Saturday, May 29, 2010

Shels heroes of yesteryear No 8

Billy the Kid

One of the most beloved of all Shels legends was the affable and genial Billy the Kid, who became Shels mascot all through the fifties and into the early sixties. Certainly, no other farmyard animal has featured so strongly in the history of this great club, outshining even the unknown donkey that reversed over Drums goalie Jimmy Sixbellies in the 1920s, causing him to ass-end into heaven.
Billy was born on a farm just outside of Shillelagh. He was given the nickname ‘The Kid’ because that’s apparently what young goats are called and the name stuck. Sadly, he left the farm under a cloud when he was still quite young after an unsavoury incident with a cocker spaniel and a bowl of Instant Whip. Fortunately, the cloud was travelling to Dublin and on his arrival, Billy immediately enlisted in Mrs. Donnelly’s Drama School on Harcourt Street, dreaming of a career on the stage. And indeed, he was quite successful at first, winning wide critical acclaim for his interpretation of the role of Antonio in the Merchant of Venice at the Gate. “His habit of chewing the scenery was a work of genius,” wrote The Times and it became a sort of trademark in his acting career which came to an abrupt end in a performance of Picture of Dorian Gray, when he inadvertently ate the musical score.
Mrs Donnelly suggested he become a mascot and he was interviewed by the Shelbourne FC board of directors in July 1950. His willingness to help keep the match pitch short on weekdays won the day over his only other serious rival, a chicken called Arthur, and the legend was born.
From the start he was a firm favourite with the fans, not least for his tendency to headbutt the opposition mascots in the rear when they turned around. It may come as a surprise to many younger Shels fans but in the fifties many mascots were simply men cavorting about in an animal costume. Billy took great exception to this, calling them the Black and White Minstrels of the mascot world and set about exposing them big time.

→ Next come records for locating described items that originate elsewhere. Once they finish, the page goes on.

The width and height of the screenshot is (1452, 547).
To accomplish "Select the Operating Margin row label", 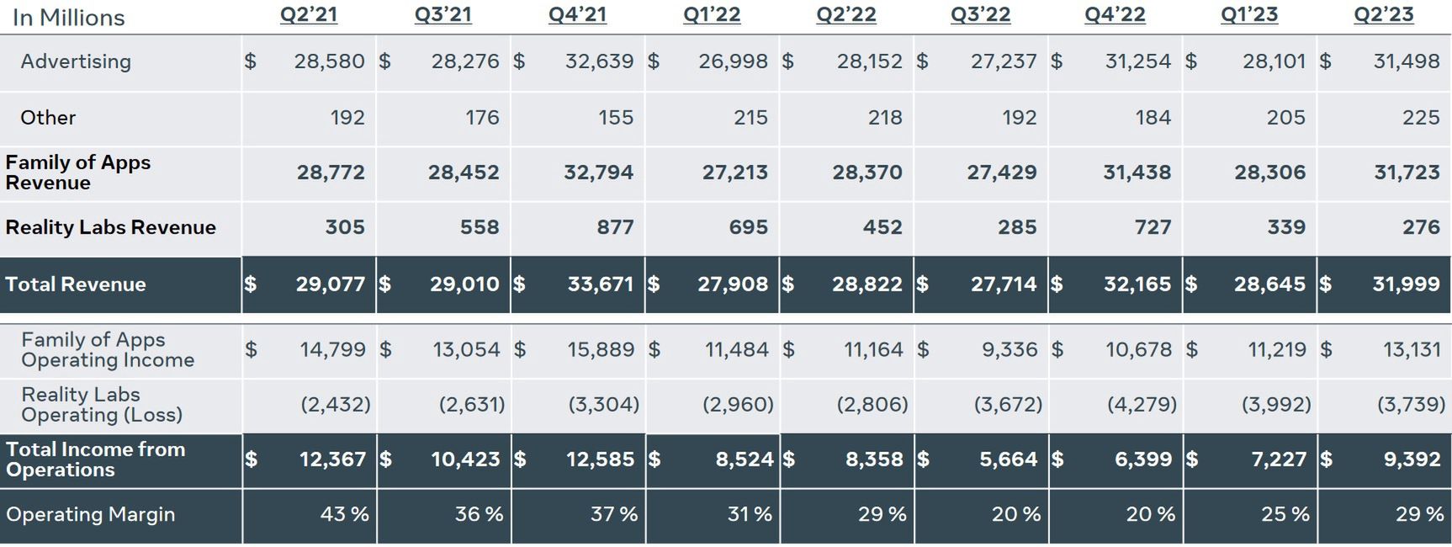I will 90,514.
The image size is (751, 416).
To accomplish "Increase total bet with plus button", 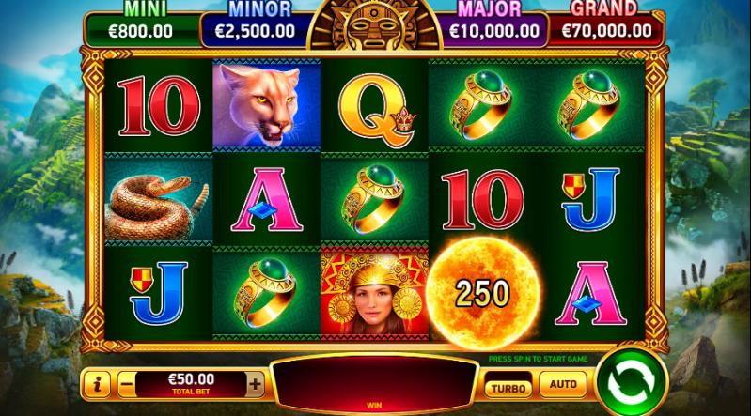I will point(256,384).
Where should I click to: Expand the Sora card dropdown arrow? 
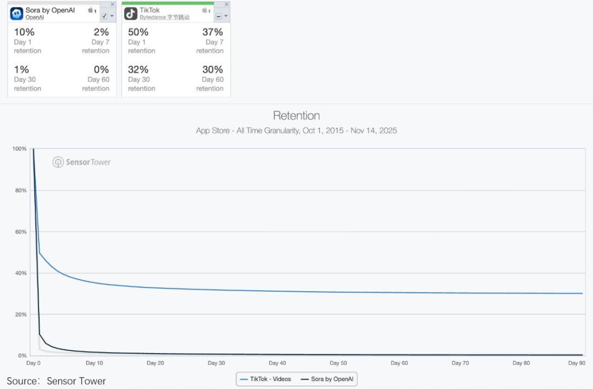pos(112,16)
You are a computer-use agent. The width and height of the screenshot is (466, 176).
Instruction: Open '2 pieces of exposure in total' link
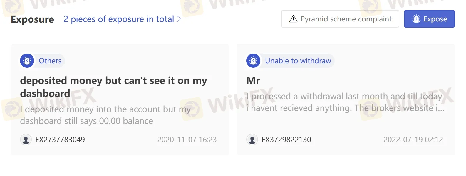119,19
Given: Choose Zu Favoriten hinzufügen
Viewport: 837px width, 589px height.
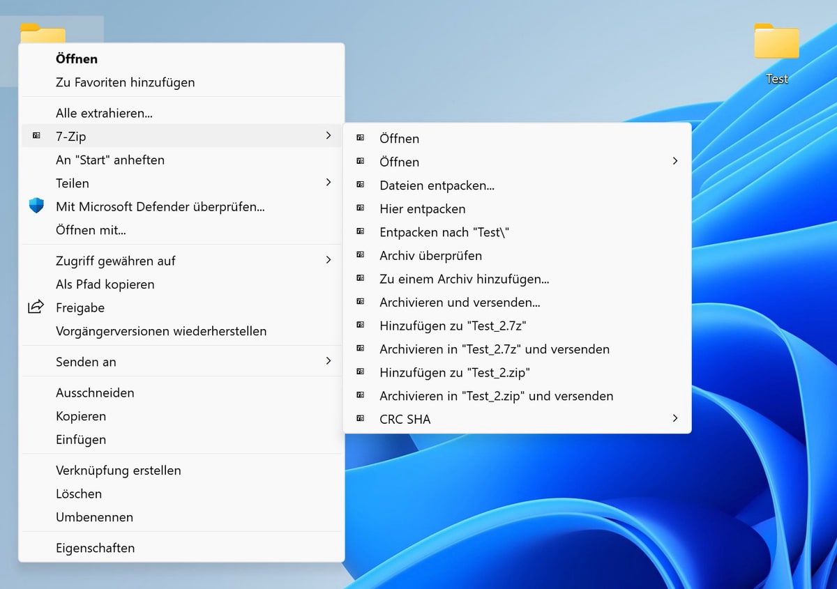Looking at the screenshot, I should pyautogui.click(x=125, y=82).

(Nowadays, of course, all football club mascots are genuine animals and this is down mainly to Billy and his war on impostors.)

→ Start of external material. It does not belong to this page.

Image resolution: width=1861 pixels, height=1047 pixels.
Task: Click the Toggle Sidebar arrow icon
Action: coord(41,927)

One of the most famous incidents, and one that created a plethora of letters in Mascot Monthly, was the spat with the Bohs Bull prior to an important league game at Dalymount Park. The Bull had been very much playing to the home crowd, flicking Billy with a towel and then denying it theatrically and basically getting right on Billy’s goat.

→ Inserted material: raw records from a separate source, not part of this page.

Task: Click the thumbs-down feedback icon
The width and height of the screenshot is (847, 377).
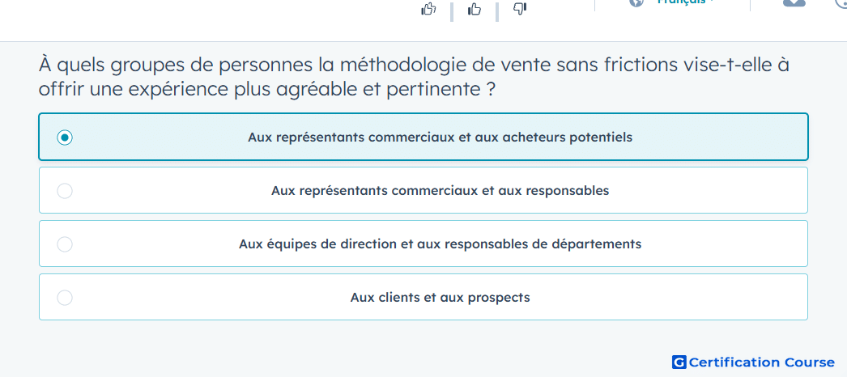Action: (519, 9)
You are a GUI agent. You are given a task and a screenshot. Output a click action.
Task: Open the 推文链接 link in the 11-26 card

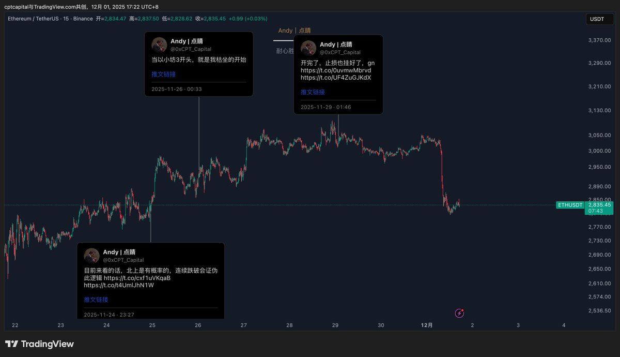[x=163, y=74]
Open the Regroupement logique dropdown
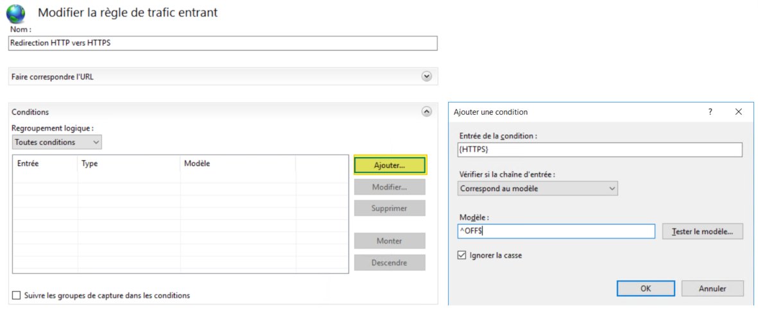The image size is (758, 318). pos(57,142)
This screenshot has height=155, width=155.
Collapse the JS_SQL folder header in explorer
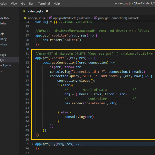coord(5,18)
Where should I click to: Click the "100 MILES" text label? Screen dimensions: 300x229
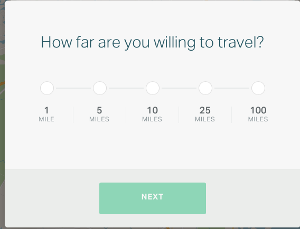258,115

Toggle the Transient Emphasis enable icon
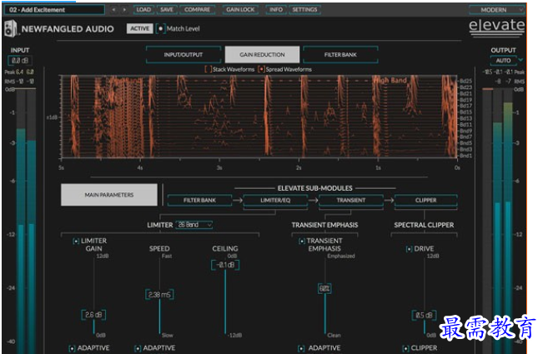301,241
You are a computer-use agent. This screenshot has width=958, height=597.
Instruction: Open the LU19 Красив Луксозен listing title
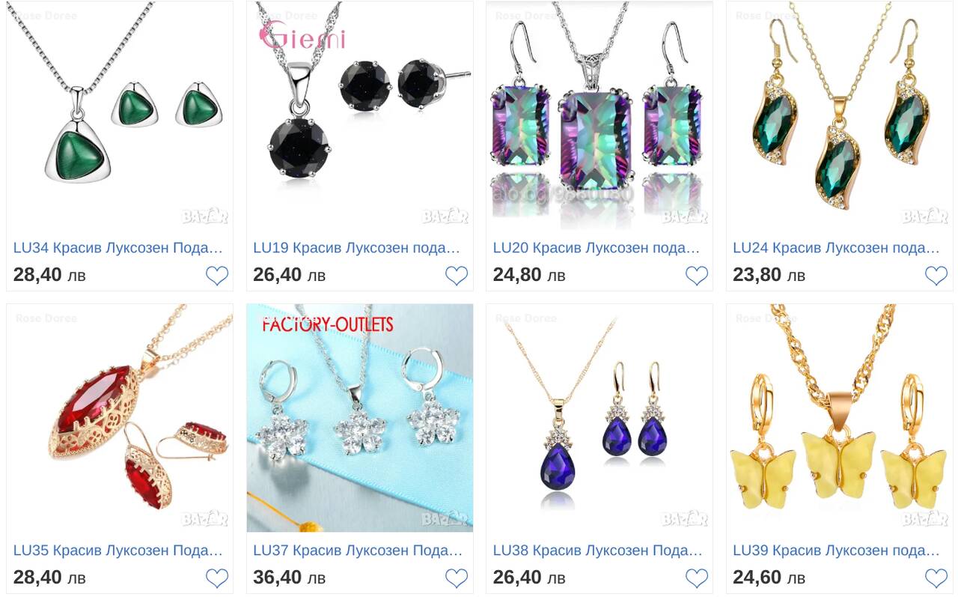pyautogui.click(x=357, y=248)
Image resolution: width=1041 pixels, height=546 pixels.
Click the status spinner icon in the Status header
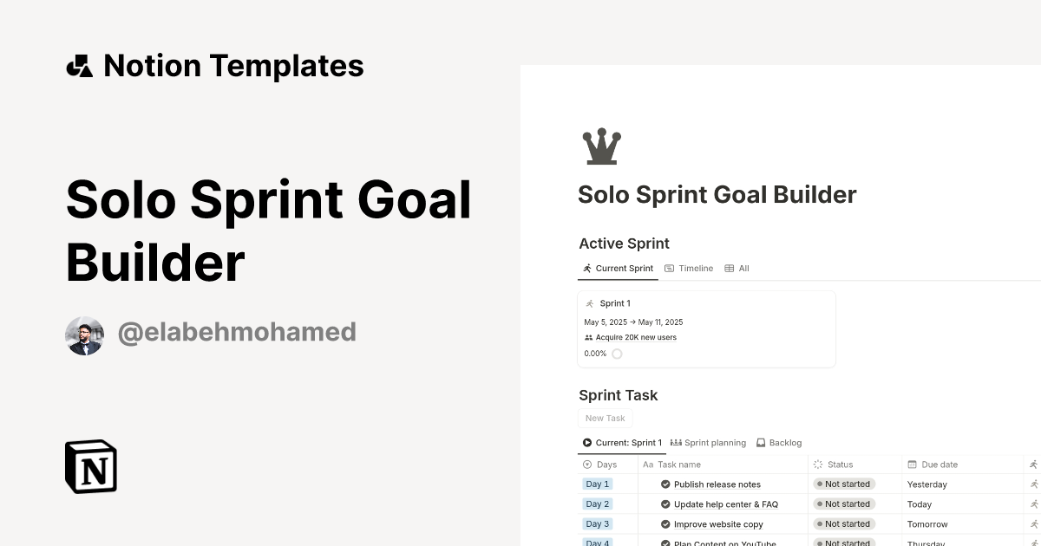[817, 465]
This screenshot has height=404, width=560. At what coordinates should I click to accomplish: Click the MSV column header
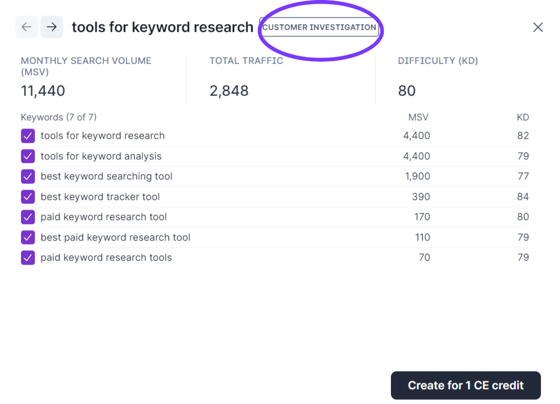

The Shels manager could see the warning signs and knew that Billy’s blood was boiling. “Billy,” he shouted. “Don’t be a hero!”
But it was too late.
With a snort of defiance, Billy put his head down and charged. The Bull turned tail and fled, Billy hot on his heels. At the penalty spot on the shopping centre end, Billy caught him and butted him right into the back of the net to a tumultuous ovation from the Shels faithful.
Of course, the League came down hard on Billy. He produced video evidence that he had been provoked but they still banned him for a record six weeks. “No butts!” they said, when he protested at the severity of the sentence.
Billy continued his mascot duties all the way into the sixties. Part of his pre-match ritual was to lead the faithful in singing such popular favourites as ‘Michael row the goat ashore,’ ‘Nanny, get your gun’ and ‘Naaaaannnny,how I love ya, how I love ya, my dear old nanny.’ Once he even daubed himself with rainbow-coloured paint and took to the pitch singing ‘Joseph and his goat of many colours.’
Ironically, as the sixties dawned and the fortunes of the club were due to take a sharp rise, Billy was put out to grass. “Butt, butt, butt...” he protested but the board were Adam Ant.
He spent his remaining days growing his beard and wandering forlornly around Fairview Park, listening to the crowd in Tolka Park on matchdays. On his death in 1961, as a tribute to his memory, the board of directors made him into sixty pairs of gloves.